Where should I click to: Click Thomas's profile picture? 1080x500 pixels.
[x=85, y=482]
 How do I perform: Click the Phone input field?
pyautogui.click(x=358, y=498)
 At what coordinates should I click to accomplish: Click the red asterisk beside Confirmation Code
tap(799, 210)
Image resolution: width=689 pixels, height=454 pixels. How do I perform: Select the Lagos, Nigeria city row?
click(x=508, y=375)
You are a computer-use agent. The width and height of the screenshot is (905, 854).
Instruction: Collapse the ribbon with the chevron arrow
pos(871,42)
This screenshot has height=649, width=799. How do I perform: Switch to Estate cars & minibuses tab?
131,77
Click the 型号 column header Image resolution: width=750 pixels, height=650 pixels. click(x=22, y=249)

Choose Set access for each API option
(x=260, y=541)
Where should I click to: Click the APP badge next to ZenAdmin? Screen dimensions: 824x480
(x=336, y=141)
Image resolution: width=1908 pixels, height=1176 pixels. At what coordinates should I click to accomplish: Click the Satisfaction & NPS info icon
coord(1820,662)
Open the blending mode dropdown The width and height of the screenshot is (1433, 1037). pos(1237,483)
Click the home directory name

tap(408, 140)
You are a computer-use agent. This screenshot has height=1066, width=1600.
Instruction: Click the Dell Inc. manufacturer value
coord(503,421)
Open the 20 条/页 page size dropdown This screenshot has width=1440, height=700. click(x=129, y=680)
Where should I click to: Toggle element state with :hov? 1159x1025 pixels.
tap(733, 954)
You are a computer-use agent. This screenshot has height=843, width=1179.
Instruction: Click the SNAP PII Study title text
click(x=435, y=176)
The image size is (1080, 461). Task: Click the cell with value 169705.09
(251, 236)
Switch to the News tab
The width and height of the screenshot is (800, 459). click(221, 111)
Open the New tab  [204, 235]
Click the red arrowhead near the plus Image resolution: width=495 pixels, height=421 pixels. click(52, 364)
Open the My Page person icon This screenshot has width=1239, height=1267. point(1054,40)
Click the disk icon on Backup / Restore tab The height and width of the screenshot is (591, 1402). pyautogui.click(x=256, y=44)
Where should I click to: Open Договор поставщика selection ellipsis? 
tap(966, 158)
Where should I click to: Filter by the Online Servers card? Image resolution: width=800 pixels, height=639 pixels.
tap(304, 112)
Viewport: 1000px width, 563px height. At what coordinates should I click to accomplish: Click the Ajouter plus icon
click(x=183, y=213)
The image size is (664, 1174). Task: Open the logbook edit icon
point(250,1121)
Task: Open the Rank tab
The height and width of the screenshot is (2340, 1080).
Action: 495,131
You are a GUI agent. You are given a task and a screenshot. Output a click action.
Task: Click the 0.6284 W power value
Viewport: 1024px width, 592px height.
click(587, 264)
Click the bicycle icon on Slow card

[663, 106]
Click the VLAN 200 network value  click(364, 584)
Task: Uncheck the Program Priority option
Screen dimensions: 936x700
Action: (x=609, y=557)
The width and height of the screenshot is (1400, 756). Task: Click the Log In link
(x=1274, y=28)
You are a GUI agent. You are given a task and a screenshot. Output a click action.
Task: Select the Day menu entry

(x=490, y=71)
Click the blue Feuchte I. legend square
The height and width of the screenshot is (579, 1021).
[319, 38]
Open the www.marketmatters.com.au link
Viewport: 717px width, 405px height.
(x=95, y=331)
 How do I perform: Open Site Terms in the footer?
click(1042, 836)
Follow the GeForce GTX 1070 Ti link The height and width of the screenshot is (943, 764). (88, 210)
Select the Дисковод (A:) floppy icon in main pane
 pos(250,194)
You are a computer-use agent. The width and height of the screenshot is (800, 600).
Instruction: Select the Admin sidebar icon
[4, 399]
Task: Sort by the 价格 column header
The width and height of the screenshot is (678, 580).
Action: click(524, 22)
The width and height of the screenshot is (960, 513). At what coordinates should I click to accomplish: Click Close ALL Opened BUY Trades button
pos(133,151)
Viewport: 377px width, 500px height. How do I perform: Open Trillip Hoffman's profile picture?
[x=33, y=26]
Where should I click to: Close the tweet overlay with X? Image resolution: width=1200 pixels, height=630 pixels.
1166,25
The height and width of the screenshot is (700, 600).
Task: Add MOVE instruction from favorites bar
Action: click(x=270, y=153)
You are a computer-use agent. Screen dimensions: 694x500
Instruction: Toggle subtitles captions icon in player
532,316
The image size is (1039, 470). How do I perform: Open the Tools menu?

==============================

> [Goal of the exercise]:
Scan the material above. Copy each line where "header" occurs.

> [Response below]:
Click the 型号 column header Image resolution: width=750 pixels, height=650 pixels. click(x=22, y=249)
Task: Sort by the 价格 column header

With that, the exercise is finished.